Die Basis zum Sieg legte Bern mit zwei Toren im Startdrittel. Maxim Noreau brachte die Gastgeber in der 6. Minute in Führung, in der 15. Minute erhöhte Mark Kämpf auf 2:0. 16 Sekunden vor der zweiten Pause zeichnete Marc Arcobello in Unterzahl mit dem 3:0 für die Vorentscheidung verantwortlich.

Arcobello totalisierte wie der neue SCB-Captain Simon Moser drei Skorerpunkte. Goalie Leonardo Genoni musste für seinen Shutout bloss 19 Schüsse abwehren. Für den Berner Headcoach Kari Jalonen war der Sieg umso spezieller, als er bei TPS Turku als Spieler und Trainer gearbeitet hatte. Bereits am kommenden Donnerstag treffen die beiden Teams erneut aufeinander.

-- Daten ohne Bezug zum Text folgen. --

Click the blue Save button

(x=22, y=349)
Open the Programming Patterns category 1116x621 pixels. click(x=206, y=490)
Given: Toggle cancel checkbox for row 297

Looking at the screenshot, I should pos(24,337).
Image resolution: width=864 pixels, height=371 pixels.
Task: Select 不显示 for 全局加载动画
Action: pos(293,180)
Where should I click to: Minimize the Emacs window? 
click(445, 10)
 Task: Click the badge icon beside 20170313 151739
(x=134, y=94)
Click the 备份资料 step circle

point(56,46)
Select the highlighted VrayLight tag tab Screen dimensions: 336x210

Suter vierfacher Torschütze

Die ZSC Lions gaben sich zwei Tage nach der unnötigen Niederlage bei Titelverteidiger Frölunda Indians (4:5 n.V.) im zweiten Spiel keine Blösse. Zwar führte das Team von Hans Wallson gegen den französischen Meister Gap Rapaces nach 20 Minuten erst 2:1, im Mitteldrittel traf der ZSC aber gleich siebenmal. Die Tore vom 4:1 zum 6:1 fielen innert 131 Sekunden, jene vom 7:1 zum 9:1 innert 106 Sekunden. Pius Suter zeichnete sich als vierfacher Torschütze aus, der schwedische Neuzugang Fredrik Pettersson kam auf sagenhafte zwei Treffer und fünf Assists. Das Rückspiel findet ebenfalls am kommenden Donnerstag statt.

Davos brachte gegen die Växjö Lakers trotz 33 Torschüssen nichts Zählbares zu Stande. In der 43. Minute scheiterte Robert Kousal am Pfosten. Die Schweden, die bloss mit sechs Verteidigern und elf Stürmern antraten, agierten präziser und kaltblütiger. Zwei der drei Tore erzielte Växjö im Powerplay, das 3:0 in doppelter Überzahl. Trotz der Niederlage besitzt der HCD noch alle Chancen, die Achtelfinals zu erreichen - die ersten zwei Mannschaften jeder Gruppe kommen weiter. Zum Auftakt hatten sich die Bündner gegen die Cardiff Devils 10:1 durchgesetzt.